An Ultimate Ambassador: Karista Rose Harris inspires and empowers with her past and future
KINGMAN - Advocating for those who don’t have a voice is a special calling for some people, especially if they have an impactful story they can share with others. Opportunities to do so usually come by working with an organization.
Karista Rose Harris, born in Kingman, is now the Ultimate Elite International Ambassador. The title is awarded to a queen (pageant) who has done the most during their reign, such as community service, making appearances, and demonstrating entrepreneurship.
Harris’ new title now requires her to continue making appearances, community service events, public speaking engagements in order to empower and inspire.
Gaining this new role, Harris finds it rewarding by having a sense of accomplishment and opening new doors.

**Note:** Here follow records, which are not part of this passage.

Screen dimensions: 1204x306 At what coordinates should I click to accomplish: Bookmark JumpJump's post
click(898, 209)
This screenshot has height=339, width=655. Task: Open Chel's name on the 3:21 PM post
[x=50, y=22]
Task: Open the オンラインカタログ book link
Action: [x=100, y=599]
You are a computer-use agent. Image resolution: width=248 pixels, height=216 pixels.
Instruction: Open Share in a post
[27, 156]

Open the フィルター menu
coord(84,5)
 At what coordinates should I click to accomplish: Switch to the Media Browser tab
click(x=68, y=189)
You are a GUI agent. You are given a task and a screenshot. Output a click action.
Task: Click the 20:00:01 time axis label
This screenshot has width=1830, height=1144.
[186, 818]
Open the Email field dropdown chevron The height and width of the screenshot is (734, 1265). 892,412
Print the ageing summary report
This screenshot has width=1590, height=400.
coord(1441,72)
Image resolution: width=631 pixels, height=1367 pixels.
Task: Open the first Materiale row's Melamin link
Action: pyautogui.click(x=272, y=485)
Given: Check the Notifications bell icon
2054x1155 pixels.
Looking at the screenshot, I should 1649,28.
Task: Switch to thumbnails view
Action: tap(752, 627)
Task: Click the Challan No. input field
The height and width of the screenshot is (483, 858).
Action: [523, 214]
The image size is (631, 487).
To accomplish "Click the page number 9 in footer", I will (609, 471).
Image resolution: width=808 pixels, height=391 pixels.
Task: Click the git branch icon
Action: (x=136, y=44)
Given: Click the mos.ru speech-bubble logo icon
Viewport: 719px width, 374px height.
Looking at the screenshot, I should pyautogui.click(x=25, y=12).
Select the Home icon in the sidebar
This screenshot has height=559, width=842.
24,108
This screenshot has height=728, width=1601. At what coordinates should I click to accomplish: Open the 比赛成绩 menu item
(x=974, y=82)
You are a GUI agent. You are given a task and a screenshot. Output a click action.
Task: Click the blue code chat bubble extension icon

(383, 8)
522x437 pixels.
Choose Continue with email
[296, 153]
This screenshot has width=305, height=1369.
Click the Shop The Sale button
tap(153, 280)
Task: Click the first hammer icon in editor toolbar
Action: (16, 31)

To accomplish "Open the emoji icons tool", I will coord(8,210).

“It allows me to access (doors) that normally would have been more difficult,” she said.
Longtime residents might recall Karista, the little girl with long hair and a bright smile, who as a child in the 1990s dressed like a pioneer child from the 1800s.
Her last name was Hawk back then - Karista Rose Charity Hawk. She used to pull a wagon up and down the streets of Kingman, handing out religious literature to anyone kind enough to accept her offering.
Experiencing a rough childhood of abuse by her mother, being part of the foster care system, experiencing self-harm, and being in a domestic violence relationship, she has overcome her past to show people her better-future-self.
Harris’ platform as ambassador is “Defying the Odds,” which she certainly has. Last year alone she was in a rare myxedema coma and in an adrenal crisis after having coded from zero thyroid hormones in her blood stream.
“Look at me. I shouldn’t have survived,” Harris said. “I physically made it to compete toward the title of Mrs. International Ultimate Elite. That in itself was a miracle.”
Although she has overcome so much in her life and continues to share her story, she has received remarks from people who have told her to stop telling others about her journey.
“Yes, it happened. Yes, it’s over but at the same time I’m not the only one who has experienced childhood trauma,” Harris said. “Being quiet does not save lives. Being quiet gives control to the abuser and supporters.”
Her past brings forth experience that inspires her to publicly speak and be a mentor. The courage and strength she has gained over the years puts her in a position to “empathize” with those who have been in similar situations.
Harris is a member of the National Coalition Against Domestic Violence Speakers Bureau and a spokesperson for Adrenal Insufficiency United. She works with Young Ones United, an organization that raises awareness on child abuse prevention and education, and provides volunteer support through other organizations.
She is co-authoring a book with other women called “Sheros, Vol. 2,” which talks about difficult circumstances and advice on how to rise above them. As ambassador, she hopes to continue representing the women of Arizona on an international level.
When asked if she would come to her hometown of Kingman to speak to schools about her journey and spreading awareness she said she would love to visit.